A score that I have long wanted to have a release on compact disc or at least be made available on digital platforms is The Adventurers from 1970, which had a score by Antonio Carlos Jobim and additional music by Eumir Deodato. Ok, I admit its probably not the greatest soundtrack in the world, but there are certainly some nice pieces included in its running time, the soundtrack did have a release on LP record back in 1970 on the Paramount label, which was a brilliant label and released a number of albums including Waterloo, Borsalino, and Monte Carlo or Bust during the 1970’s. It was a label that seemed to just vanish without trace after a year or so. The Adventurers was based upon the Harold Robbins novel of the same name and was the second movie in that year to hit cinema screens based upon the writings of Robbins the other being Stiletto which also sadly seemed to flounder at the box office, but at least the score from this is available.

The score for The Adventurers has a fusion of styles within it, with the composer employing romantic and lush interludes with dramatic and fast paced action cues that are all held together by jazz influenced compositions. The score also includes a rather clumsy sounding military march, and various tracks such as That Ole Black Magic, and Corteguay that were utilized as source music within the storyline and are given the Jobim/Deodato treatment which is instantly recognizable.

This is an entertaining work if nothing else, but there are a handful of stand out tracks which have a resounding and lasting impression upon the listener, Dax Rides being one of these, and although it’s rather brief running in at just over a minute and a half, it makes a lasting imprint upon any listener because it encompasses a handful of styles in such a short space of time.
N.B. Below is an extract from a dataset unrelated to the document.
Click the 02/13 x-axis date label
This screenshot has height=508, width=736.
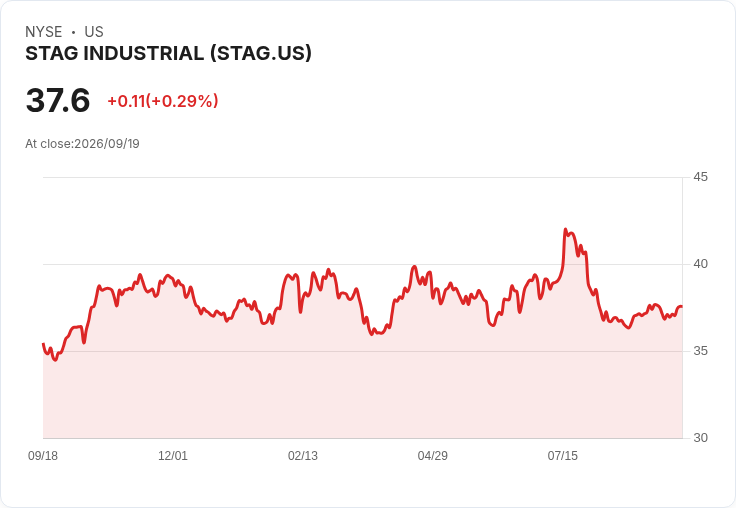[303, 455]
The cue opens with a laid-back jazz samba type vibe, but this mood soon alters as the pace is increased and the composer brings into the equation percussive elements which are driving and supported by horns and strings giving it a more urgent feel, but all the time the jazz style is still present and being incorporated into the fabric of the piece.

The score also boasts a rather haunting love theme for two of the central characters Dax and Amparo, that contains whispering woods, that are at times breathy and sensual, and a lilting and affecting guitar solo which is underlined by strings. It’s unbelievable that this has never been released on CD because it’s not only a good soundtrack as in the music supports the storyline adding depth and atmosphere, but it’s an entertaining listen which I would imagine would appeal to more than film music fans.
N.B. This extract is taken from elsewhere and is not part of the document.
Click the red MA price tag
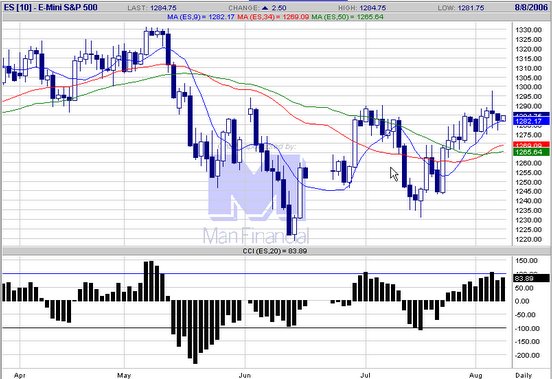This screenshot has height=379, width=552. [531, 145]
Jobim is known more widely for his samba influenced compositions such as The Girl from Ipanema which he co-wrote and became one of the most recorded songs of all time. Although he was not what we would call a film music composer his music has featured in numerous movies and continues to do so even now nearly thirty years after his death. It would be a fitting tribute to a composer of his caliber and popularity to issue this score, but that’s down to record labels I suppose, after all we are just the people who buy them.

Directed by Lewis Gilbert, the story focuses upon the wealthy playboy son of an assassinated South American diplomat, who discovers that his father was really murdered on orders of the corrupt president of the country, a man who was supposedly his father’s friend and who, in fact, his father had helped put into power. He returns from living a jet-set life in Europe to lead a revolution against the government, only to find out that things aren’t quite as black and white as he had assumed. It’s a movie that many now feel was unfairly criticised at the time of its release. Filled with intrigue, action, and romance, it is an entertaining movie and one that many have enjoyed re-discovering in later years and given a chance to truly appreciate its many interesting points.  But saying this the movie which was thought to be a disaster at the box office was rated eleventh in the ratings for the year 1970 in the USA.

The cast was impressive to say the least, with Charles Aznavour, Candice Bergen, Ernest Borgnine, Olivia De Havilland, Rossana Brazzi, John Ireland, Fernando Rey, Leigh Taylor Young and Bekim Fehmiu. The movie was originally rated “R” in the U.S. in 1970, with some of the violence and sex was cut to be re-rated “PG” for a 1972 theatrical re-release. Paramount pictures then decided to restore the cut footage (and the “R” rating) in the 1992 video release. Interesting points related to the film are that both Alain Delon and George Hamilton were originally cast in lead roles but turned them down as did Ali McGraw and Mia Farrow. There is so much to this movie and so many styles and rich attributes to its score you should try and catch it.